> _ACTION ITEM_: From the listing below, output the lines between the one with "Where should I click to: Select" and the one with "Task: Show 过期的图书 overdue books link", including those two, and nothing else. Pictures are not copied.

> _DATA SHOWN_:
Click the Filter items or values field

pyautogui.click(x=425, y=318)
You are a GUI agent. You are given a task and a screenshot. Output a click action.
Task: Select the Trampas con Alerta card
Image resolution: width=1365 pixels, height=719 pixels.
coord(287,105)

...

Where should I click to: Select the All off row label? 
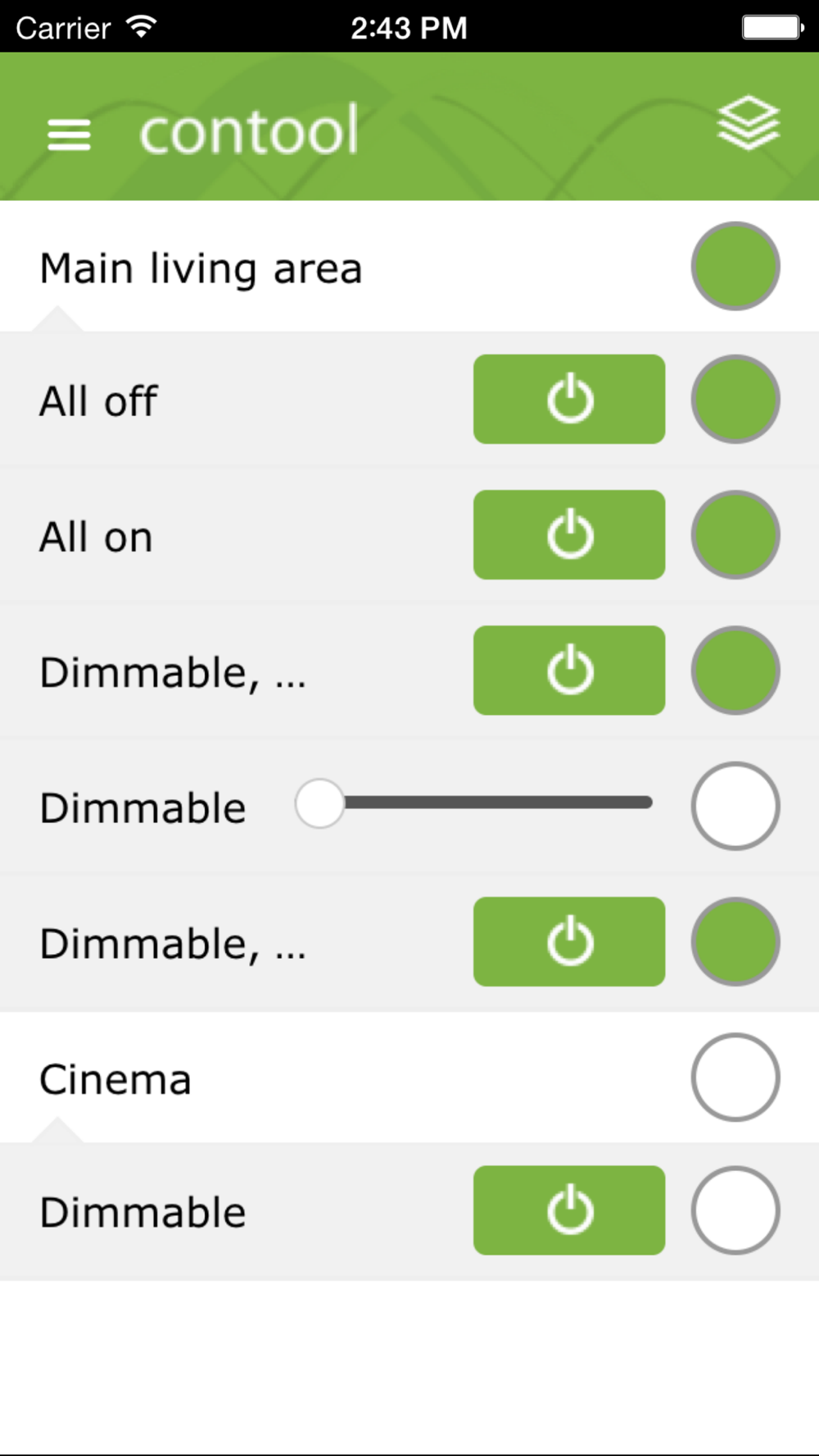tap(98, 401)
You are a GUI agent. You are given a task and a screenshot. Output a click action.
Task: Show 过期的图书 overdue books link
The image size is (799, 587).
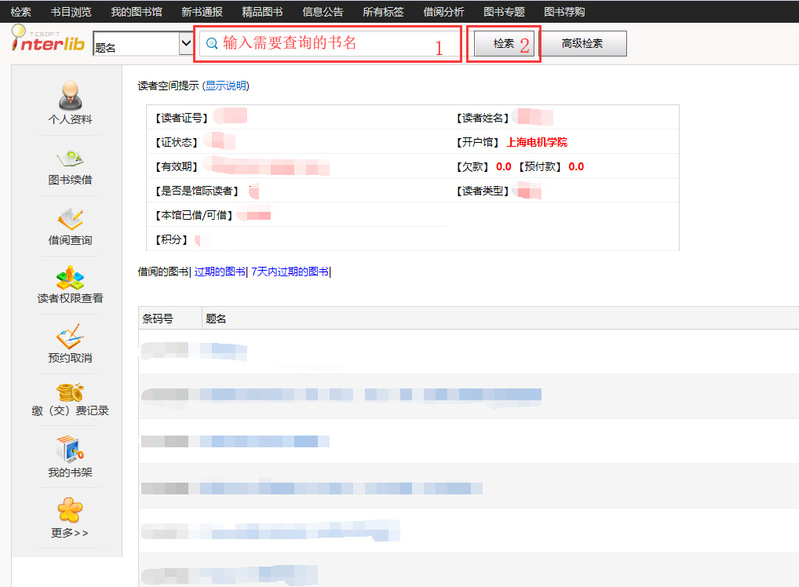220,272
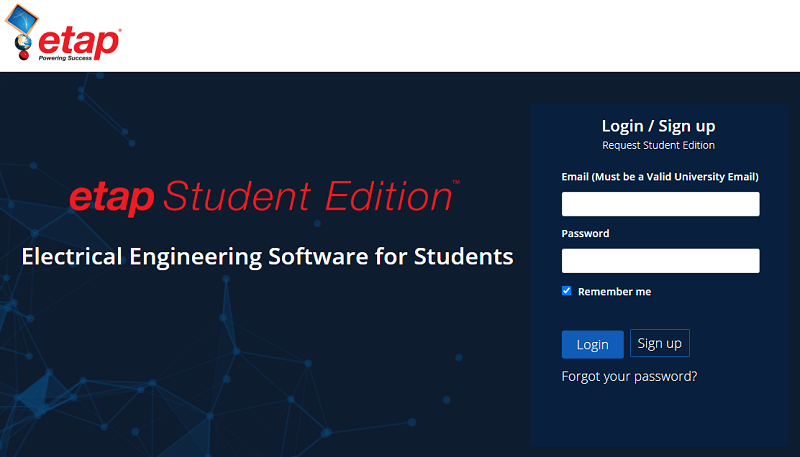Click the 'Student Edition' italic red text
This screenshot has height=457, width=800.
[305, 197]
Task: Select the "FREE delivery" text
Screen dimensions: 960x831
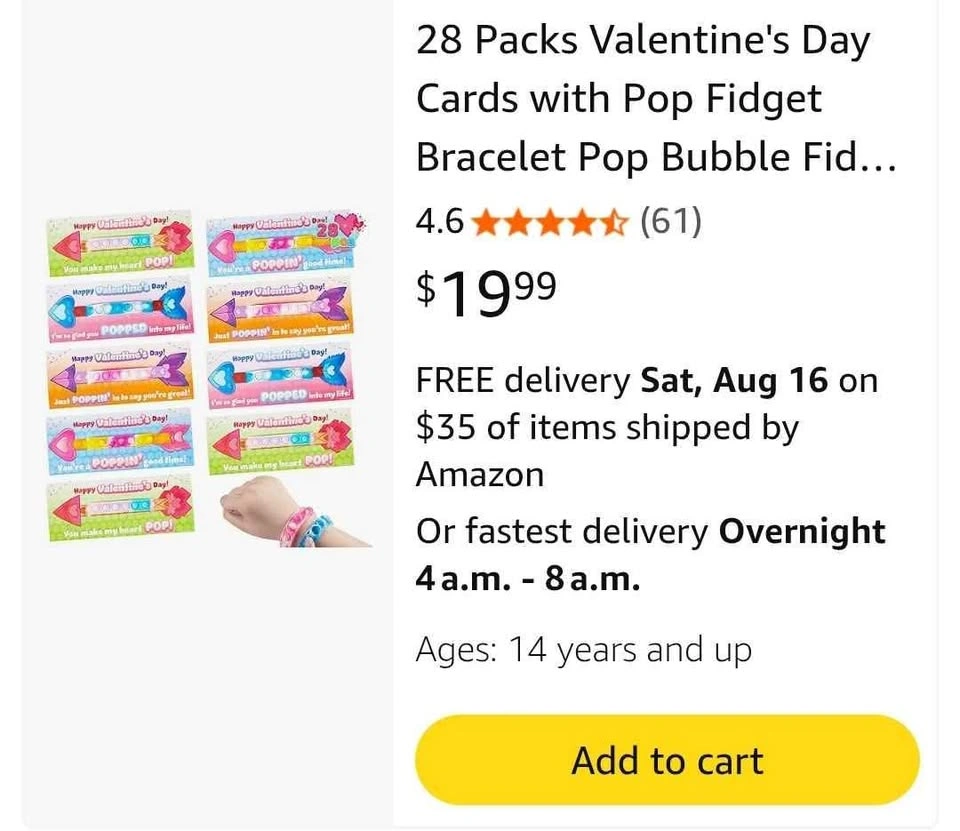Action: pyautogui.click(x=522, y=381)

==

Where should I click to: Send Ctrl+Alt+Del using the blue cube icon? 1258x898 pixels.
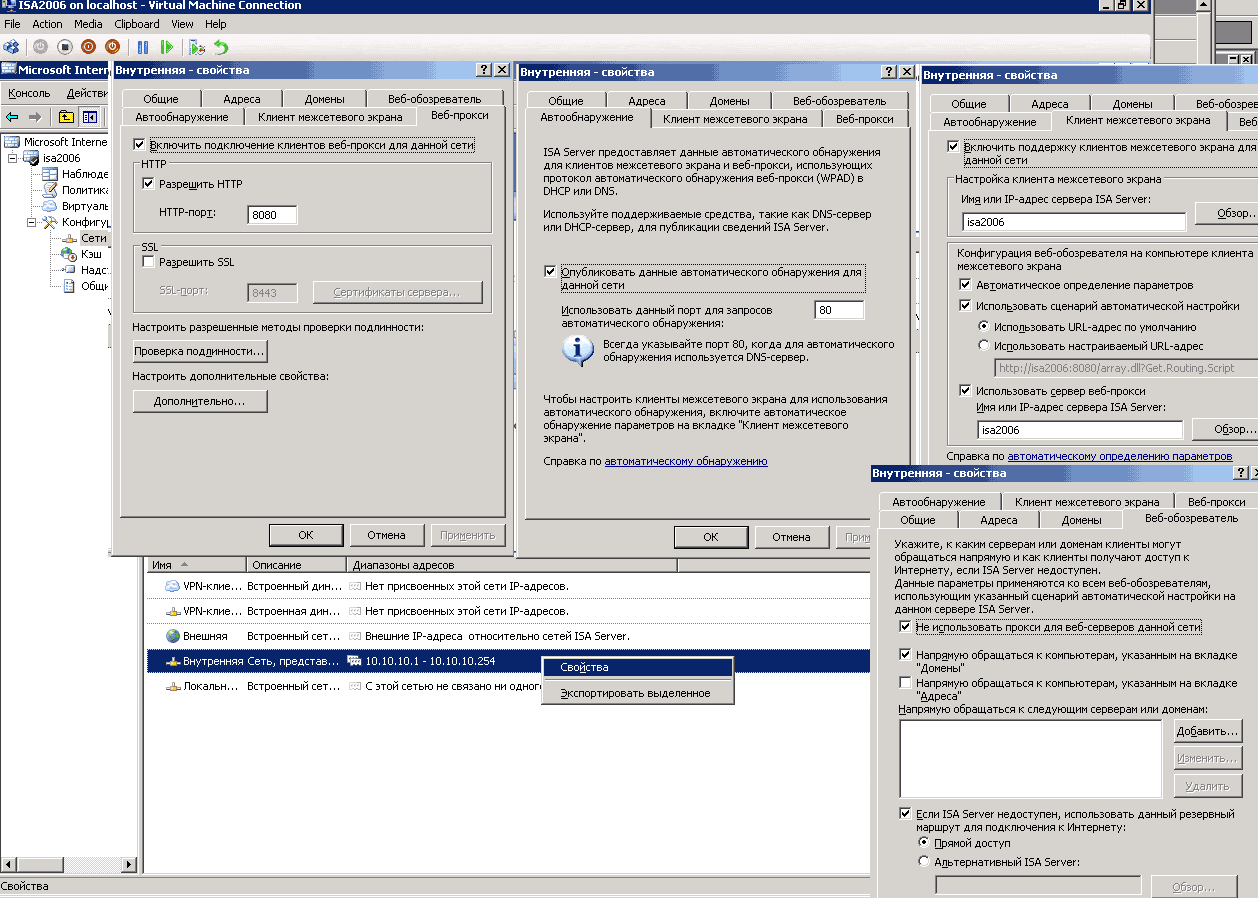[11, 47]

> _RESPONSE TO THE TASK_:
Where should I click to: Select the All off row label? 
tap(98, 401)
You are a GUI agent. You are given a task and a screenshot. Output a click action.
Task: Show 过期的图书 overdue books link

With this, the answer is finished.